With respect to synchronous actions: Consider that you have some workflow wherein you are constructing a list in Floppy’s RAM List, via one or more “RAM List” actions. And then, you want to do something like Create or Make a Change to some Thing once that list is assembled.
At present, this can be hard to achieve, because any “Create a New Thing” or “Make Changes to a Thing” action within that workflow will have no regard for the previous RAM List actions and simply execute before the new RAM List is actually constructed or modified. Sync Triggers give you an easy way ensure that the Create/Make Changes (or any other action) are only executed after your Floppy-related actions are complete.

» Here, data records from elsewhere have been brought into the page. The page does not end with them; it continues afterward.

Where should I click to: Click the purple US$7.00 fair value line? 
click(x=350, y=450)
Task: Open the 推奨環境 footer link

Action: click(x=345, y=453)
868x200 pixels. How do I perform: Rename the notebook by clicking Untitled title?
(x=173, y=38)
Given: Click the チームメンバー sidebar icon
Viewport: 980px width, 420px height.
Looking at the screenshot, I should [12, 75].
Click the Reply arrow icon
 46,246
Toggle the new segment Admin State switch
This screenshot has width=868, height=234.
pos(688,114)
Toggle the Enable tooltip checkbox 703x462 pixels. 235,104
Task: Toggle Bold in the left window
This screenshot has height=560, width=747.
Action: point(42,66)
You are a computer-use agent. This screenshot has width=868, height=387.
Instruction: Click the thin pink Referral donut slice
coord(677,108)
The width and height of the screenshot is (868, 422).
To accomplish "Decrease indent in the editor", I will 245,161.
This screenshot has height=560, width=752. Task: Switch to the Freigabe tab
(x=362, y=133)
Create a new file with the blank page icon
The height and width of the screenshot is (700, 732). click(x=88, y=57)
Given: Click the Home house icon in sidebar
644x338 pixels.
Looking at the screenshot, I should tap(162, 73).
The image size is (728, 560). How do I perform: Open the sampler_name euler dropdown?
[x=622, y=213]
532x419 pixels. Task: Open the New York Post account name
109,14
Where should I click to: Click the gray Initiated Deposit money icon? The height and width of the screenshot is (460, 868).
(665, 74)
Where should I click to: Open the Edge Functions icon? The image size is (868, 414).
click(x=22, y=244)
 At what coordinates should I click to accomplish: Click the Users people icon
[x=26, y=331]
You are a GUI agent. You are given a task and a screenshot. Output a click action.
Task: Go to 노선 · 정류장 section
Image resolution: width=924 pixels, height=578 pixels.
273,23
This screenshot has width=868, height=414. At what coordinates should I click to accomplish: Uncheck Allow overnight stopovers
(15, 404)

(This is a general problem that I know vexes many Bubblers, but “help is on the way”.)
In conjunction with that next release, I’ll also be doing a video about this issue in general and how Floppy can be used to help solve it. And that video will also help explain more precisely what I mean when I talk about the extent to which Floppy actions are synchronous with each other and with other, non-Floppy actions.
ARE YOU FEELING EXPERIMENTAL? I just published two updates to Floppy. Version 1.8.29 is just a clone of version 1.827 (the latest “stable” version of Floppy). HOWEVER, the version just before that, 1.8.28 contains a DEBUG version of the Floppy Element, which adds the “Sync Trigger” features mentioned in my previous thread reply.
That 1.8.28 version isn’t well tested yet, and I consider it a beta for a future release. It has the new “Sync Trigger” action as well as a “Sync Trigger” option in most Floppy actions. If this type of thing is of interest to you, feel free to give it a whirl and report any bugs, crashes, or anomalies that you find here in the thread. (If you’re trying to use Floppy in a production app, you shouldn’t push any updates using 1.8.28 to Live.)
If you’re a smart cookie and experimental/smart/adventurous Bubbler, you probably have multiple Bubble projects, including one or two “test” type apps. Floppy subscribers/owners who want to play around with this and future experimental features are invited to private message me with the name of their additional test apps that they’d like me to enable for Floppy.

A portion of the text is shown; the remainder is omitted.